Lyft driver says he isn't hero for rescuing little girl walking in the rain

  Lyft driver Del Hedrick had just dropped off a passenger in Santa Rosa. He was about to leave when he stopped his car in shock.

"Out of nowhere, a baby comes out walking right in front of my car," Hedrick said.

It was about 10:30 p.m. Tuesday during the storm.

"It was freezing cold. It was 40 degrees, pouring rain," Hedrick said.

The 18-month-old girl was soaking wet. Her teeth were chattering. She was wearing just a onesie and a diaper.

"She was crying her eyes out," Hedrick saidl. "I mean, she was crying hard. Hard hard hard, looking around. I mean, you could tell she was looking for an adult or parent."       

Hedrick took KTVU reporter Henry Lee to Crossroads apartment complex on Liana Drive where it happened.

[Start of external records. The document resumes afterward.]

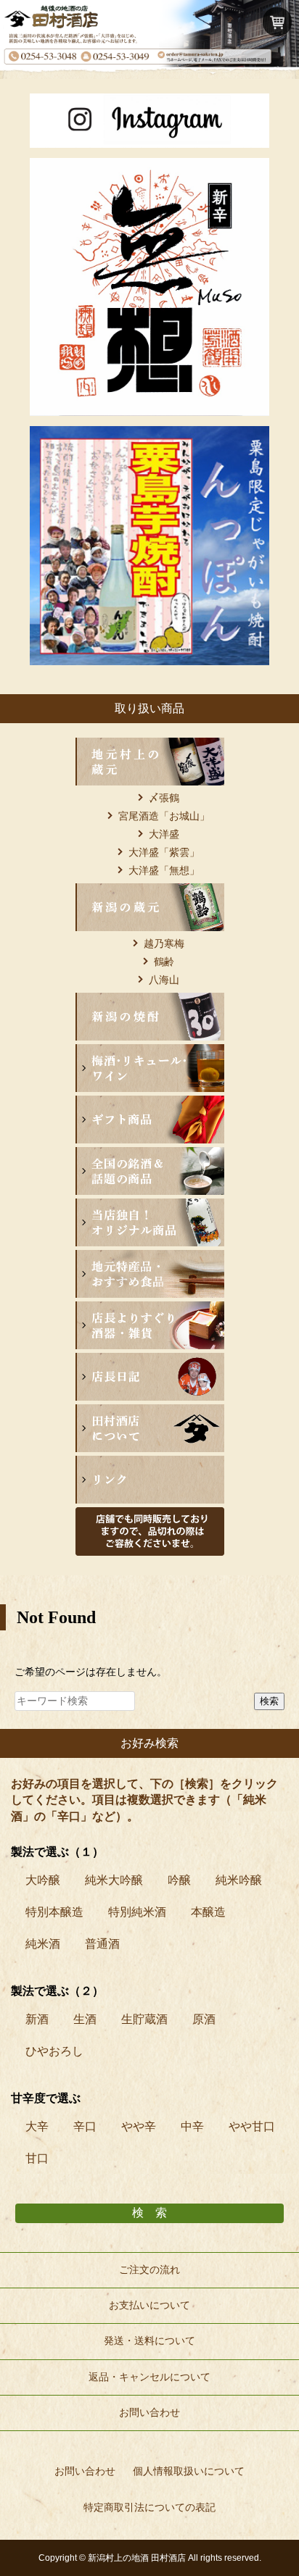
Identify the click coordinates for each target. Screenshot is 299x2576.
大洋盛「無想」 (164, 870)
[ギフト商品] (149, 1104)
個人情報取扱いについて (189, 2471)
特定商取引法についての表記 (149, 2507)
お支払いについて (149, 2305)
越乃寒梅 (164, 943)
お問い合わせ (149, 2412)
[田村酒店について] (149, 1413)
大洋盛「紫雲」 (164, 852)
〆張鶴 (164, 798)
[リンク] (149, 1464)
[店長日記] (149, 1361)
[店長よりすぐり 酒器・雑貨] (149, 1310)
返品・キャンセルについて (149, 2377)
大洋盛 (164, 834)
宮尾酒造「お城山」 (164, 816)
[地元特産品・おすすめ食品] (149, 1258)
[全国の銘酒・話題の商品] (149, 1156)
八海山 (164, 979)
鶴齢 (164, 961)
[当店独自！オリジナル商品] (149, 1207)
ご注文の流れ (149, 2269)
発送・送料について (149, 2340)
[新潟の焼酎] (149, 1001)
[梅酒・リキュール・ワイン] (149, 1053)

"I picked her up in my arms just 10 feet away from where we're standing right here,' he said.

Hedrick decided to look for the girl's family.

"I had knocked on four consecutive doors there, and nobody recognized her," he said.

Neighbors did what they could to help.

"We gave them an umbrella and a blanket," said resident Araceli Encizo.

Hedrick called Santa Rosa police and waited. He took a video of the two of them in his car with the heat on. 

"Found this little baby, walking around, no shoes on, know nothing," Hedrick said in the video. "Cops are on their way."

"I would like to think that anybody in that situation would do exactly what I did, you know? To me, it's less heroic and more just what you should do," he said.

KTVU fund the little girl's mother at the complex. She had no idea that her daughter had gone missing until we told her.. She said her 17-year-old nephew was in charge as she went to work that night.

"She just had to pull the handle down and the door opens wide up. We're not allowed to add any additional anything," she said, referring to locking devices on the door. The woman said she left for work not long before the girl apparently went outside.

Child-safety experts call this the mommy or daddy bye-bye syndrome, where kids get to be a certain age and decide to follow their parents out the door, wondering where they went. 

Police say the girl had been outside for only a few minutes, and that no charges will be filed. 

"It sounds like it was a complete oversight or that the child somehow opened the door herself, because she was tall enough to do that," said Santa Rosa police Sgt. Jeneane Kucker.

The girl's mother says she's now trying to find a way secure the door. And she had this to say to the Lyft driver: "Thank you for bringing my daughter out of the rain."